- Instructions for the task -
Please reproduce the entries below exactly, starting at the first line and ending with the line that holds "Image resolution: width=900".

(Source records)
____________________
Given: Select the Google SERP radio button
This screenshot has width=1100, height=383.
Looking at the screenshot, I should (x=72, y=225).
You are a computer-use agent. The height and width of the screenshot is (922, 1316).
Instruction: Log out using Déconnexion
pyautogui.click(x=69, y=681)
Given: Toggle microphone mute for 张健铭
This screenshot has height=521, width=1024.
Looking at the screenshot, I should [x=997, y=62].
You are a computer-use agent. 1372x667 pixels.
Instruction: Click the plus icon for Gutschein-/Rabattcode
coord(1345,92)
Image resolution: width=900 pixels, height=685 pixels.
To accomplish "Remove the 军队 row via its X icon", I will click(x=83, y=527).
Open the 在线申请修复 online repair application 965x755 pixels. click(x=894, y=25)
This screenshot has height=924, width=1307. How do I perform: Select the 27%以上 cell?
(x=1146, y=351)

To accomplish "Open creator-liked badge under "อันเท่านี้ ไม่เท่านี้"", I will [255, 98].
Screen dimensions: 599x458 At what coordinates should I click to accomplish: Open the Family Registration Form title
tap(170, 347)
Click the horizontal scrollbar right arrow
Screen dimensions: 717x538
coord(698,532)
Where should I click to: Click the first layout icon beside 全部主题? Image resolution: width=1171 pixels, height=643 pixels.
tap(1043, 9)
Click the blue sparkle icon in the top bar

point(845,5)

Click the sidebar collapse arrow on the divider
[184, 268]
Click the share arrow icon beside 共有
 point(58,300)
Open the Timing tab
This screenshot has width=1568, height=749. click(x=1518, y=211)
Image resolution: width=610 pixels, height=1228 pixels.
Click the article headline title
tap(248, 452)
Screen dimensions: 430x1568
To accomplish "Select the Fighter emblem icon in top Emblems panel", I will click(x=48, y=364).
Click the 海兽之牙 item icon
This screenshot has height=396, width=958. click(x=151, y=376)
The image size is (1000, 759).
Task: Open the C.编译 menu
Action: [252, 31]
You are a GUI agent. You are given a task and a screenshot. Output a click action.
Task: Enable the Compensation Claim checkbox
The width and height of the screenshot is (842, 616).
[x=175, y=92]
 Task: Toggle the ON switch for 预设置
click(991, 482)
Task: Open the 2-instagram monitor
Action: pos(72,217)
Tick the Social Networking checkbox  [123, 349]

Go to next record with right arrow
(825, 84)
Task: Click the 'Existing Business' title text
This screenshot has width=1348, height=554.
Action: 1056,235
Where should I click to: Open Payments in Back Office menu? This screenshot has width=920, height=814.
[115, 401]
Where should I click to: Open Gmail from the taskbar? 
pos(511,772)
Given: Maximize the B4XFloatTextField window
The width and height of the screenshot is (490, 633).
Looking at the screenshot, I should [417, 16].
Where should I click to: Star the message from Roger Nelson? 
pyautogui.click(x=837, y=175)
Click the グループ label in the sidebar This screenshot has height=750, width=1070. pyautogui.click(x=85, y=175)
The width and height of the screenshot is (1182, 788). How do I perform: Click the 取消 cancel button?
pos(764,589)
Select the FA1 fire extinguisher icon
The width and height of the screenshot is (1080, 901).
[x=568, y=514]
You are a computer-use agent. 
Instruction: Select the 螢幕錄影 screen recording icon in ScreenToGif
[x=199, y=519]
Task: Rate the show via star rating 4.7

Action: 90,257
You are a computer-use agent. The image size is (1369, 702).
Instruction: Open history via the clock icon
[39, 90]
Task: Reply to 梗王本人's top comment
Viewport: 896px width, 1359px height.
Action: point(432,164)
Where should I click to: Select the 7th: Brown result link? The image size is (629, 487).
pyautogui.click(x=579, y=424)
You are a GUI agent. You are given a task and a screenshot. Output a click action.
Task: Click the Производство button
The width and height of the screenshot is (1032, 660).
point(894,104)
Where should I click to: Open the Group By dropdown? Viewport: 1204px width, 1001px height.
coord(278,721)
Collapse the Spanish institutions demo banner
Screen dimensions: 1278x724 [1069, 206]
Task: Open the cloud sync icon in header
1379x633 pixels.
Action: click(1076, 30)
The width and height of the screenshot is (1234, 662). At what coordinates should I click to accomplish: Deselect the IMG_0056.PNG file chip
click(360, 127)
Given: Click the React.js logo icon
____________________
- Your solution -
Given: Select the Google SERP radio button
This screenshot has width=1100, height=383.
Looking at the screenshot, I should (x=72, y=225).
You are a computer-use agent. The height and width of the screenshot is (922, 1316).
Instruction: Log out using Déconnexion
pyautogui.click(x=69, y=681)
Given: Toggle microphone mute for 张健铭
This screenshot has height=521, width=1024.
Looking at the screenshot, I should [x=997, y=62].
You are a computer-use agent. 1372x667 pixels.
Instruction: Click the plus icon for Gutschein-/Rabattcode
coord(1345,92)
Image resolution: width=900 pixels, height=685 pixels.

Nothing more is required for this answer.